Task item:
Nothing should change. Output the data exactly.

----------------

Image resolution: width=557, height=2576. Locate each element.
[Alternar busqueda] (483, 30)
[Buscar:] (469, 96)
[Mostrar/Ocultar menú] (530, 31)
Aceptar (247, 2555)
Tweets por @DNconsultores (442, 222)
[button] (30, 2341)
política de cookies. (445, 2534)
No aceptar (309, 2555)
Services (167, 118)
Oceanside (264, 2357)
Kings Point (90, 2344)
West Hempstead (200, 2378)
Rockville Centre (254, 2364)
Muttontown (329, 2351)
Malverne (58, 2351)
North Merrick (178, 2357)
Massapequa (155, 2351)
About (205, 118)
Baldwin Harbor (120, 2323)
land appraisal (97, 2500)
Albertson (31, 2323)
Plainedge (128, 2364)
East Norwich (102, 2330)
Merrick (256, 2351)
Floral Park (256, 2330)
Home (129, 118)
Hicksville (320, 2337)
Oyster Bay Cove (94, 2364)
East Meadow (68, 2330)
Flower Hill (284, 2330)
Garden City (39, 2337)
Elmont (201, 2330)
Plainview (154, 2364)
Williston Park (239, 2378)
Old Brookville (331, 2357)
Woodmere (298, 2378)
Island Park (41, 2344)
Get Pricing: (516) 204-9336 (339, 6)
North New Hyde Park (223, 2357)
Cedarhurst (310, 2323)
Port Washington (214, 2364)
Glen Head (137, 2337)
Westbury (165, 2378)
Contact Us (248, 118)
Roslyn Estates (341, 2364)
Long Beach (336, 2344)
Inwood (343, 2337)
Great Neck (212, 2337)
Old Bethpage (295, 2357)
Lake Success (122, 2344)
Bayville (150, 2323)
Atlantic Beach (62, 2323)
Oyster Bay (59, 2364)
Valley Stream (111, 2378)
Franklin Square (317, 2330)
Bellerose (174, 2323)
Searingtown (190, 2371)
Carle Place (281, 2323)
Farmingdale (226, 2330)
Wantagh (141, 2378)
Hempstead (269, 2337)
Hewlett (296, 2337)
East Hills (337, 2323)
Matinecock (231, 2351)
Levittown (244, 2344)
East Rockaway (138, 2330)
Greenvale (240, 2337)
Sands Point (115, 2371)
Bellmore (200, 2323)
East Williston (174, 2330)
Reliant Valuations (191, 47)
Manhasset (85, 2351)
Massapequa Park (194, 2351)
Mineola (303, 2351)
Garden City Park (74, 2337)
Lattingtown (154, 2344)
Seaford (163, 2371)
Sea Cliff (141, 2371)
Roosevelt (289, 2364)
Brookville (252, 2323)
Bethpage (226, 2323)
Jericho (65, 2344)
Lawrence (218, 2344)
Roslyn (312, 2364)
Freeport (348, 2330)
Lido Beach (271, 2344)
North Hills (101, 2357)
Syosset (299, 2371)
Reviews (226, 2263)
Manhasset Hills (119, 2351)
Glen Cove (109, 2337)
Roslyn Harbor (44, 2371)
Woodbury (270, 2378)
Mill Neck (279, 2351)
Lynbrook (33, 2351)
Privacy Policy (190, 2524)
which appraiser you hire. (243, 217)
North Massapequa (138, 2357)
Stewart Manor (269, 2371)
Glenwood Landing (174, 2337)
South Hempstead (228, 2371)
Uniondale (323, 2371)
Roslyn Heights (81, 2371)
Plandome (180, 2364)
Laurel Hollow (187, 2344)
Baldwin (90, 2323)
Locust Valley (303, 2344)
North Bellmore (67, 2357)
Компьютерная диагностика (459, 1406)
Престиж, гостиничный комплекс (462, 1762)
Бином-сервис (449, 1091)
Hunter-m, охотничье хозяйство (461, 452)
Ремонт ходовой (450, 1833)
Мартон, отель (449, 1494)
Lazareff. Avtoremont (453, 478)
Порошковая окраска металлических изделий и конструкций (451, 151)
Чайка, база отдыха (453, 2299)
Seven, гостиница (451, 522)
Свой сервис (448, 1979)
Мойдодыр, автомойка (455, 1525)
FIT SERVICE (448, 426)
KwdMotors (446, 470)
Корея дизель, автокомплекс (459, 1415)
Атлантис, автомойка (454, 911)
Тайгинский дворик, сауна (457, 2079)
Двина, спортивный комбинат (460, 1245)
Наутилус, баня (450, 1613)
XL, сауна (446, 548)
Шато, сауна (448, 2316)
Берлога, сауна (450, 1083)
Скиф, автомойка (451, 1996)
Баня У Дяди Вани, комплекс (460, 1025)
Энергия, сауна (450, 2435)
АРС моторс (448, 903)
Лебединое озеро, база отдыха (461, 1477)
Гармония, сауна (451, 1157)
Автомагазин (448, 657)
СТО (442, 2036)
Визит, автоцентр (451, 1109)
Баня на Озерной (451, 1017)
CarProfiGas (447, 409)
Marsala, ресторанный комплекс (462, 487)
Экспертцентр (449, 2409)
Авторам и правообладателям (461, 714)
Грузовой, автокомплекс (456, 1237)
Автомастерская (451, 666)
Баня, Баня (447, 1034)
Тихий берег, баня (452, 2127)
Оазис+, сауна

----------------

Final answer:
Image resolution: width=557, height=2576. Locate each element.
[Alternar busqueda] (483, 30)
[Buscar:] (469, 96)
[Mostrar/Ocultar menú] (530, 31)
Aceptar (247, 2555)
Tweets por @DNconsultores (442, 222)
[button] (30, 2341)
política de cookies. (445, 2534)
No aceptar (309, 2555)
Services (167, 118)
Oceanside (264, 2357)
Kings Point (90, 2344)
West Hempstead (200, 2378)
Rockville Centre (254, 2364)
Muttontown (329, 2351)
Malverne (58, 2351)
North Merrick (178, 2357)
Massapequa (155, 2351)
About (205, 118)
Baldwin Harbor (120, 2323)
land appraisal (97, 2500)
Albertson (31, 2323)
Plainedge (128, 2364)
East Norwich (102, 2330)
Merrick (256, 2351)
Floral Park (256, 2330)
Home (129, 118)
Hicksville (320, 2337)
Oyster Bay Cove (94, 2364)
East Meadow (68, 2330)
Flower Hill (284, 2330)
Garden City (39, 2337)
Elmont (201, 2330)
Plainview (154, 2364)
Williston Park (239, 2378)
Old Brookville (331, 2357)
Woodmere (298, 2378)
Island Park (41, 2344)
Get Pricing: (516) 204-9336 (339, 6)
North New Hyde Park (223, 2357)
Cedarhurst (310, 2323)
Port Washington (214, 2364)
Glen Head (137, 2337)
Westbury (165, 2378)
Contact Us (248, 118)
Roslyn Estates (341, 2364)
Long Beach (336, 2344)
Inwood (343, 2337)
Great Neck (212, 2337)
Old Bethpage (295, 2357)
Lake Success (122, 2344)
Bayville (150, 2323)
Atlantic Beach (62, 2323)
Oyster Bay (59, 2364)
Valley Stream (111, 2378)
Franklin Square (317, 2330)
Bellerose (174, 2323)
Searingtown (190, 2371)
Carle Place (281, 2323)
Farmingdale (226, 2330)
Wantagh (141, 2378)
Hempstead (269, 2337)
Hewlett (296, 2337)
East Hills (337, 2323)
Matinecock (231, 2351)
Levittown (244, 2344)
East Rockaway (138, 2330)
Greenvale (240, 2337)
Sands Point (115, 2371)
Bellmore (200, 2323)
East Williston (174, 2330)
Reliant Valuations (191, 47)
Manhasset (85, 2351)
Massapequa Park (194, 2351)
Mineola (303, 2351)
Garden City Park (74, 2337)
Lattingtown (154, 2344)
Seaford (163, 2371)
Sea Cliff (141, 2371)
Roosevelt (289, 2364)
Brookville (252, 2323)
Bethpage (226, 2323)
Jericho (65, 2344)
Lawrence (218, 2344)
Roslyn (312, 2364)
Freeport (348, 2330)
Lido Beach (271, 2344)
North Hills (101, 2357)
Syosset (299, 2371)
Reviews (226, 2263)
Manhasset Hills (119, 2351)
Glen Cove (109, 2337)
Roslyn Harbor (44, 2371)
Woodbury (270, 2378)
Mill Neck (279, 2351)
Lynbrook (33, 2351)
Privacy Policy (190, 2524)
which appraiser you hire. (243, 217)
North Massapequa (138, 2357)
Stewart Manor (269, 2371)
Glenwood Landing (174, 2337)
South Hempstead (228, 2371)
Uniondale (323, 2371)
Roslyn Heights (81, 2371)
Plandome (180, 2364)
Laurel Hollow (187, 2344)
Baldwin (90, 2323)
Locust Valley (303, 2344)
North Bellmore (67, 2357)
Компьютерная диагностика (459, 1406)
Престиж, гостиничный комплекс (462, 1762)
Бином-сервис (449, 1091)
Hunter-m, охотничье хозяйство (461, 452)
Ремонт ходовой (450, 1833)
Мартон, отель (449, 1494)
Lazareff. Avtoremont (453, 478)
Порошковая окраска металлических изделий и конструкций (451, 151)
Чайка, база отдыха (453, 2299)
Seven, гостиница (451, 522)
Свой сервис (448, 1979)
Мойдодыр, автомойка (455, 1525)
FIT SERVICE (448, 426)
KwdMotors (446, 470)
Корея дизель, автокомплекс (459, 1415)
Атлантис, автомойка (454, 911)
Тайгинский дворик, сауна (457, 2079)
Двина, спортивный комбинат (460, 1245)
Наутилус, баня (450, 1613)
XL, сауна (446, 548)
Шато, сауна (448, 2316)
Берлога, сауна (450, 1083)
Скиф, автомойка (451, 1996)
Баня У Дяди Вани, комплекс (460, 1025)
Энергия, сауна (450, 2435)
АРС моторс (448, 903)
Лебединое озеро, база отдыха (461, 1477)
Гармония, сауна (451, 1157)
Автомагазин (448, 657)
СТО (442, 2036)
Визит, автоцентр (451, 1109)
Баня на Озерной (451, 1017)
CarProfiGas (447, 409)
Marsala, ресторанный комплекс (462, 487)
Экспертцентр (449, 2409)
Авторам и правообладателям (461, 714)
Грузовой, автокомплекс (456, 1237)
Автомастерская (451, 666)
Баня, Баня (447, 1034)
Тихий берег, баня (452, 2127)
Оазис+, сауна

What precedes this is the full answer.